> _WHAT YOU WILL DO_
Would you retype each record exactly as given?

::: RAW DATA

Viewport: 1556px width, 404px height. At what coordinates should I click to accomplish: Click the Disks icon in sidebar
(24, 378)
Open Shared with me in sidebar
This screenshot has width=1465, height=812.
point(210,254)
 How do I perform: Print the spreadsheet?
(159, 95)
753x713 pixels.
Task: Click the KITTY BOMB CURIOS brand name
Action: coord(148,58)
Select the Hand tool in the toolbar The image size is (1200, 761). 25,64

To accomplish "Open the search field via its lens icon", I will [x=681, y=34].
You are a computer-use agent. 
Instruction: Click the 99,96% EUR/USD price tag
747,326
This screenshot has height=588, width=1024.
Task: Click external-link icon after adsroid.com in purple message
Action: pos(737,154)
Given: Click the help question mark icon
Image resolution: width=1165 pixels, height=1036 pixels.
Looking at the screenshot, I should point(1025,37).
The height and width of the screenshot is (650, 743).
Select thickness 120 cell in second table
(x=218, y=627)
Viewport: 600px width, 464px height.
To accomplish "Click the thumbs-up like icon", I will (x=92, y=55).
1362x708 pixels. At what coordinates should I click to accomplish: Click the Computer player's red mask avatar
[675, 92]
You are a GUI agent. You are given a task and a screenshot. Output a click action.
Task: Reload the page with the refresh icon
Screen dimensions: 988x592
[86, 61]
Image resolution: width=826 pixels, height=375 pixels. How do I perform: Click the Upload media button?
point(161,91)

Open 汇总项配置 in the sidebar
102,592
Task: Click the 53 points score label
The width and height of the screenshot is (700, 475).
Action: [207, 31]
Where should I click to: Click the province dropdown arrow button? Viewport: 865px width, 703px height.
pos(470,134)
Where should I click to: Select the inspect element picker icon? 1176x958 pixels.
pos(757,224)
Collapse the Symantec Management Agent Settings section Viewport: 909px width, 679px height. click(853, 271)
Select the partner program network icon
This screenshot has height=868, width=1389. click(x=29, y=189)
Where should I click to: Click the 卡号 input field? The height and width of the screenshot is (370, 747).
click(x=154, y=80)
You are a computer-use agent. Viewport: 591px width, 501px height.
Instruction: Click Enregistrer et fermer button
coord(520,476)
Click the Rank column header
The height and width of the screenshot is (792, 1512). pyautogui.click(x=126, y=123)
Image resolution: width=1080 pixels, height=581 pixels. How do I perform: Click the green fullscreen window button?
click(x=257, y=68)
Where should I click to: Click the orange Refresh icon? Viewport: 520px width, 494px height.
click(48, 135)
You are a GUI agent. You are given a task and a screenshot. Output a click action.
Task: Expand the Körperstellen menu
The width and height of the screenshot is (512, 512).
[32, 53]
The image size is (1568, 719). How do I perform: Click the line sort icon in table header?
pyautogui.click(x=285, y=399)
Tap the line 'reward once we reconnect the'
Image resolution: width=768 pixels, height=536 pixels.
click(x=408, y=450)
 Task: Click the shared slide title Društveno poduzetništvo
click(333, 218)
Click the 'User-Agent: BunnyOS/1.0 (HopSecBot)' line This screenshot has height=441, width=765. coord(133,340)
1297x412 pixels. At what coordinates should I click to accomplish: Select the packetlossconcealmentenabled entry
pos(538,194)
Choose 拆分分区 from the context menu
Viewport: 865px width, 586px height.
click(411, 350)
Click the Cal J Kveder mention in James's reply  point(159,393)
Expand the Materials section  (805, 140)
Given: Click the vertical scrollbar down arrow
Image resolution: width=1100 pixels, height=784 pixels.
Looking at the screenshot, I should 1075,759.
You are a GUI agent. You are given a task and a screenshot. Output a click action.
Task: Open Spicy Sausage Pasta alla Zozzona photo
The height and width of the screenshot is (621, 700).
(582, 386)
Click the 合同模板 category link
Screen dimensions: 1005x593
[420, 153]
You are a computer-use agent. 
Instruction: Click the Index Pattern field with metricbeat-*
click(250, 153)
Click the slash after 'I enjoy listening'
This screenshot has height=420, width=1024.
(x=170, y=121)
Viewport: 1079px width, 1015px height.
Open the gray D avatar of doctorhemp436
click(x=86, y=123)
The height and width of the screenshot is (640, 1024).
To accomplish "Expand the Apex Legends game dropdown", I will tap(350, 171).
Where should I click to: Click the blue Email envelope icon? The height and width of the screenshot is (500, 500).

::::::

> _WRITTEN REPLY_
Viewport: 1556px width, 404px height. At what coordinates should I click to accomplish: Click the Disks icon in sidebar
(24, 378)
Open Shared with me in sidebar
This screenshot has width=1465, height=812.
point(210,254)
 How do I perform: Print the spreadsheet?
(159, 95)
753x713 pixels.
Task: Click the KITTY BOMB CURIOS brand name
Action: coord(148,58)
Select the Hand tool in the toolbar The image size is (1200, 761). 25,64

To accomplish "Open the search field via its lens icon", I will [x=681, y=34].
You are a computer-use agent. 
Instruction: Click the 99,96% EUR/USD price tag
747,326
This screenshot has height=588, width=1024.
Task: Click external-link icon after adsroid.com in purple message
Action: pos(737,154)
Given: Click the help question mark icon
Image resolution: width=1165 pixels, height=1036 pixels.
Looking at the screenshot, I should point(1025,37).
The height and width of the screenshot is (650, 743).
Select thickness 120 cell in second table
(x=218, y=627)
Viewport: 600px width, 464px height.
To accomplish "Click the thumbs-up like icon", I will (x=92, y=55).
1362x708 pixels. At what coordinates should I click to accomplish: Click the Computer player's red mask avatar
[675, 92]
You are a GUI agent. You are given a task and a screenshot. Output a click action.
Task: Reload the page with the refresh icon
Screen dimensions: 988x592
[86, 61]
Image resolution: width=826 pixels, height=375 pixels. How do I perform: Click the Upload media button?
point(161,91)

Open 汇总项配置 in the sidebar
102,592
Task: Click the 53 points score label
The width and height of the screenshot is (700, 475).
Action: [207, 31]
Where should I click to: Click the province dropdown arrow button? Viewport: 865px width, 703px height.
pos(470,134)
Where should I click to: Select the inspect element picker icon? 1176x958 pixels.
pos(757,224)
Collapse the Symantec Management Agent Settings section Viewport: 909px width, 679px height. click(853, 271)
Select the partner program network icon
This screenshot has height=868, width=1389. click(x=29, y=189)
Where should I click to: Click the 卡号 input field? The height and width of the screenshot is (370, 747).
click(x=154, y=80)
You are a computer-use agent. Viewport: 591px width, 501px height.
Instruction: Click Enregistrer et fermer button
coord(520,476)
Click the Rank column header
The height and width of the screenshot is (792, 1512). pyautogui.click(x=126, y=123)
Image resolution: width=1080 pixels, height=581 pixels. How do I perform: Click the green fullscreen window button?
click(x=257, y=68)
Where should I click to: Click the orange Refresh icon? Viewport: 520px width, 494px height.
click(48, 135)
You are a GUI agent. You are given a task and a screenshot. Output a click action.
Task: Expand the Körperstellen menu
The width and height of the screenshot is (512, 512).
[32, 53]
The image size is (1568, 719). How do I perform: Click the line sort icon in table header?
pyautogui.click(x=285, y=399)
Tap the line 'reward once we reconnect the'
Image resolution: width=768 pixels, height=536 pixels.
click(x=408, y=450)
 Task: Click the shared slide title Društveno poduzetništvo
click(333, 218)
Click the 'User-Agent: BunnyOS/1.0 (HopSecBot)' line This screenshot has height=441, width=765. coord(133,340)
1297x412 pixels. At what coordinates should I click to accomplish: Select the packetlossconcealmentenabled entry
pos(538,194)
Choose 拆分分区 from the context menu
Viewport: 865px width, 586px height.
click(411, 350)
Click the Cal J Kveder mention in James's reply  point(159,393)
Expand the Materials section  (805, 140)
Given: Click the vertical scrollbar down arrow
Image resolution: width=1100 pixels, height=784 pixels.
Looking at the screenshot, I should 1075,759.
You are a GUI agent. You are given a task and a screenshot. Output a click action.
Task: Open Spicy Sausage Pasta alla Zozzona photo
The height and width of the screenshot is (621, 700).
(582, 386)
Click the 合同模板 category link
Screen dimensions: 1005x593
[420, 153]
You are a computer-use agent. 
Instruction: Click the Index Pattern field with metricbeat-*
click(250, 153)
Click the slash after 'I enjoy listening'
This screenshot has height=420, width=1024.
(x=170, y=121)
Viewport: 1079px width, 1015px height.
Open the gray D avatar of doctorhemp436
click(x=86, y=123)
The height and width of the screenshot is (640, 1024).
To accomplish "Expand the Apex Legends game dropdown", I will tap(350, 171).
Where should I click to: Click the blue Email envelope icon? The height and width of the screenshot is (500, 500).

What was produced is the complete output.